Ageing and longevity of are two multifactorial biological phenomena whose knowledge at molecular level is still uncomplete. In order to determine whether cellular ageing is regulated by the expression of a set of genes, we have employed a clonal system of rat embryo fibroblast conditionally immortalised cell lines and we have cloned eight genes that associate with mammalian replicative senescence. RNA analysis has shown that the genes are overexpressed in several primary human and rat tissues undergoing in vitro ageing, as well as in human fibroblasts undergoing premature senescence after exposure into different stress inducing agents. Additional analysis suggests that the Apolipoprotein J/Clusterin gene confers cell survival signals and that the expression of the Fibronectin gene associates with in vivo ageing in skin fibroblasts. In a complementary approach we have compared several samples of healthy centenarians with control donors of different ages, in terms of tissue culture characteristics, proteolytic activities, telomeres shortening and gene expression levels. Interestingly, most of the centenarians samples have shown similar molecular and biochemical characteristics with the samples originated from the young rather than the elderly donors. Finally, we have employed differential screening techniques to these centenarian samples and we have isolated several candidate longevity genes

Recently Gonos and his team have found a way to lower cancer cell resistance to medical treatment in what could be a major step in treating a disease that kills more than six million people every year. The procedure, which only recently started testing on animals, could make chemotherapy more effective at significantly reduced dosages and eliminate many of its side effects.

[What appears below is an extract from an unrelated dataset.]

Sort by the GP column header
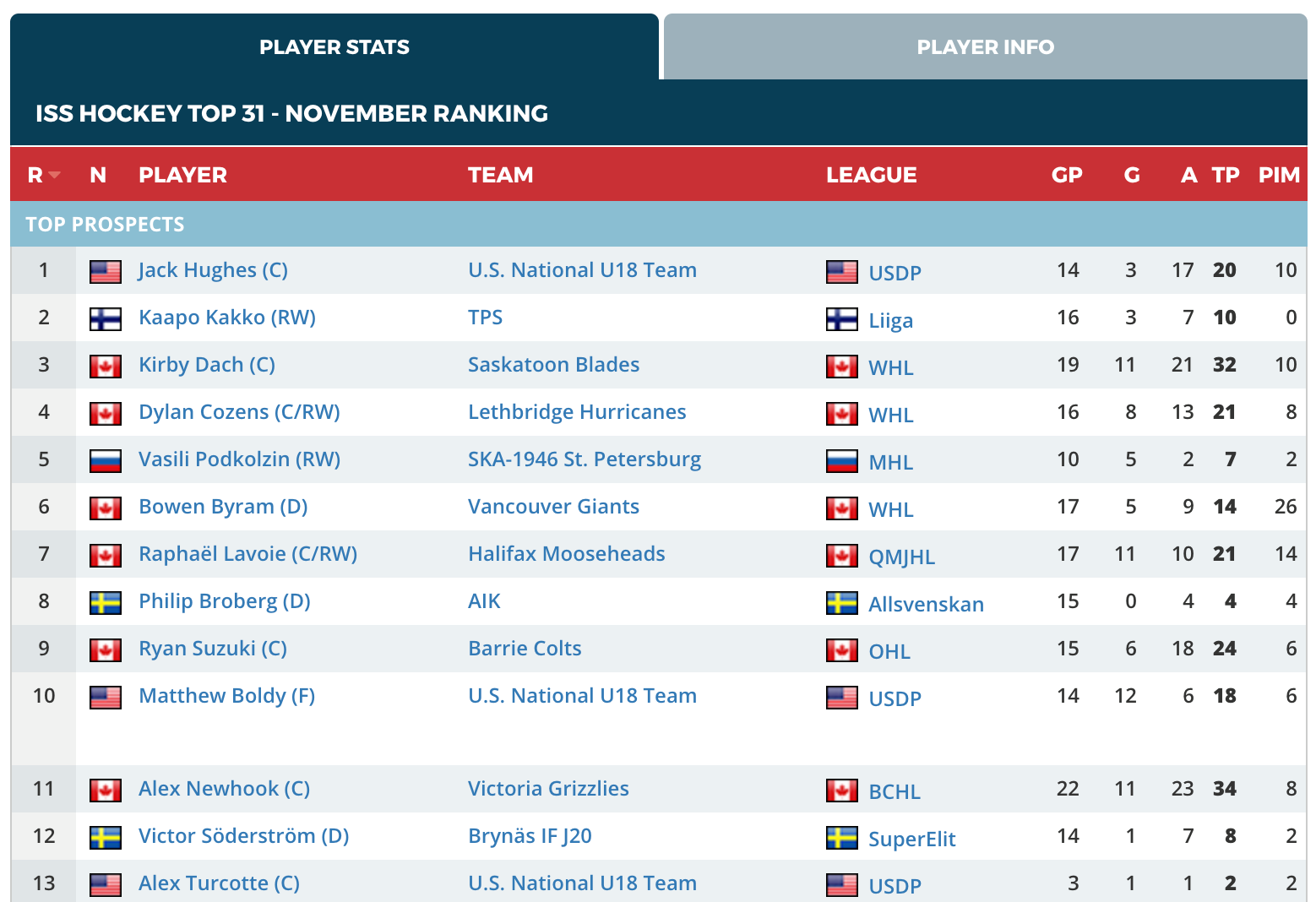The image size is (1316, 902). 1067,175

The key lies in 'switching off' Apolipoprotein J, also known as clusterin or Apo J for short, a protein used by healthy and diseased cells alike as a shield against attacks, says Stathis Gonos, leader of the research team.

"Our research was looking at genetic and environmental factors related to aging, and that is how we found the function of Apo J in healthy cells is to act as a shield, or 'survival factor', against toxic factors in the environment," Gonos said.

"Our next step was to investigate whether Apo J has a similar function in cancer cells, and indeed saw that it retains the same function of defending cells, shielding them from e.g. chemotherapy prescribed by a doctor to treat cancer," he added.

Cells react to what they perceive as an assault with all the weapons they have, producing vast quantities of Apo J as a shield against the attack, be that an infection or an anti-cancer drug. "We used a new technology called RNA Interference to silence the expression of Apo J and saw that in the case of cancer cells they became a lot more fragile and this made it a lot easier to kill them with normal chemo," Gonos said.

"We had spectacular results even when using a tenth of the usual dosage," he added, "and this means that many of the side-effects of chemotherapy will likely disappear as we are able to reduce dosages."

Many patients undergoing chemotherapy experience anemia, nausea, hair loss or infection due to low blood cell counts. The Greek team, who are financed by the European Union, have submitted a global patent application in partnership with Canadian biotech firm OncoGeneX and scientists from the University of British Columbia. They have recently started animal trials at Vancouver General Hospital, with Gonos forecasting human trials to start in between three and five years.

According to data from the World Health Organization's World Cancer Report, in the year 2000 alone around 10 million people worldwide developed a malignant tumor and more than six million died of the disease.